Set problem:
Give the lines from the one containing "You are a GUI" through the end of the entries as a numbered list, leaving out blank lines and pictures.

Element and text position data:
'''

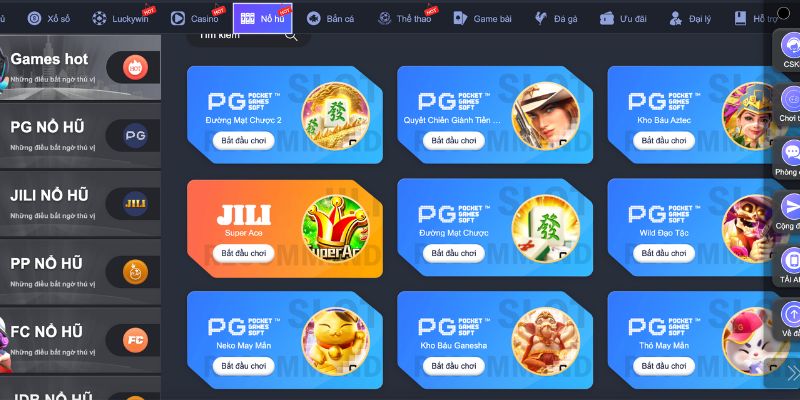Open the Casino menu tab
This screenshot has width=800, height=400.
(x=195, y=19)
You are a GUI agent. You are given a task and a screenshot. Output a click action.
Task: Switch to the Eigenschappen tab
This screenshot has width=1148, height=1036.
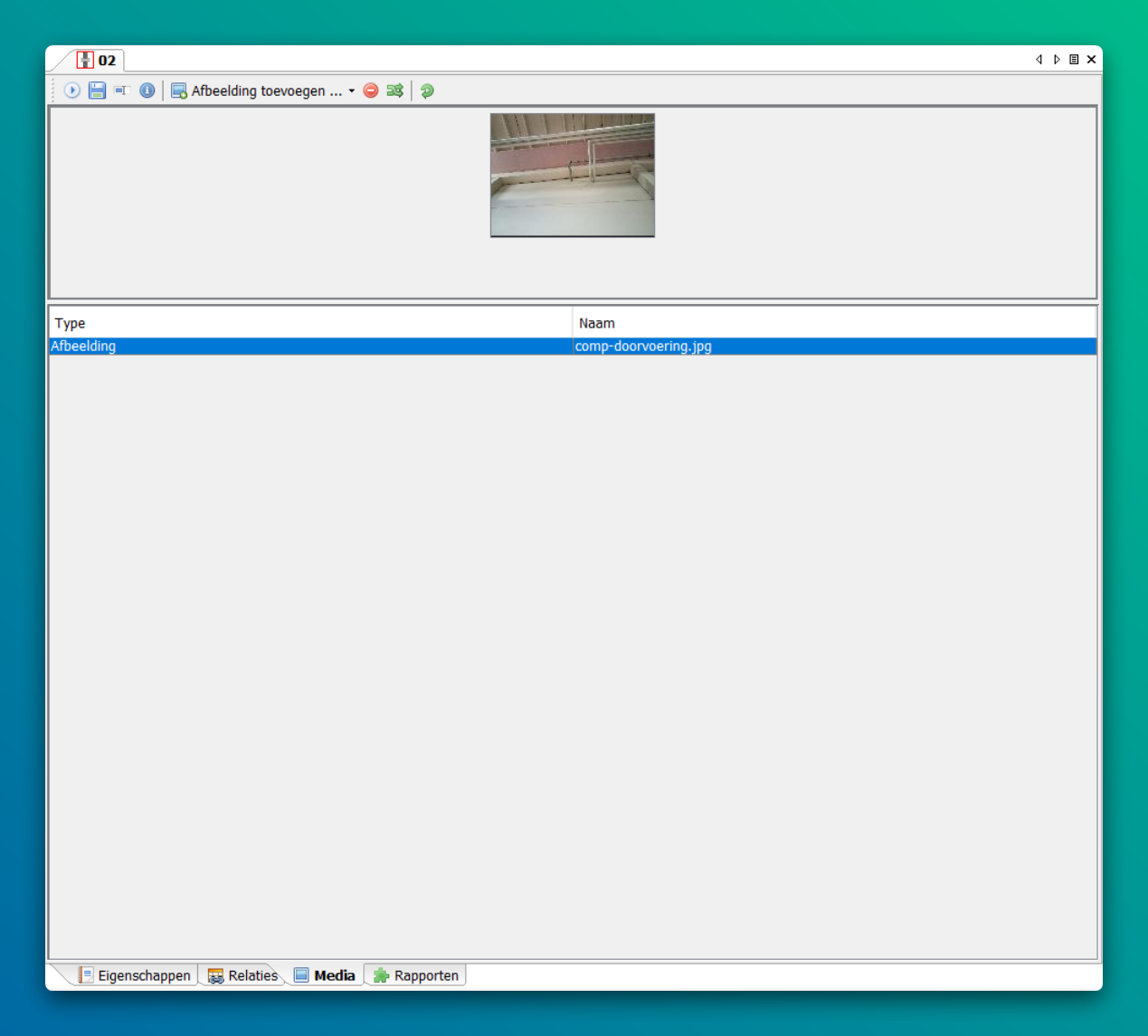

'''

Response to the exercise:
1. You are a GUI agent. You are given a task and a screenshot. Output a click action.
2. Task: Switch to the Eigenschappen tab
3. This screenshot has width=1148, height=1036.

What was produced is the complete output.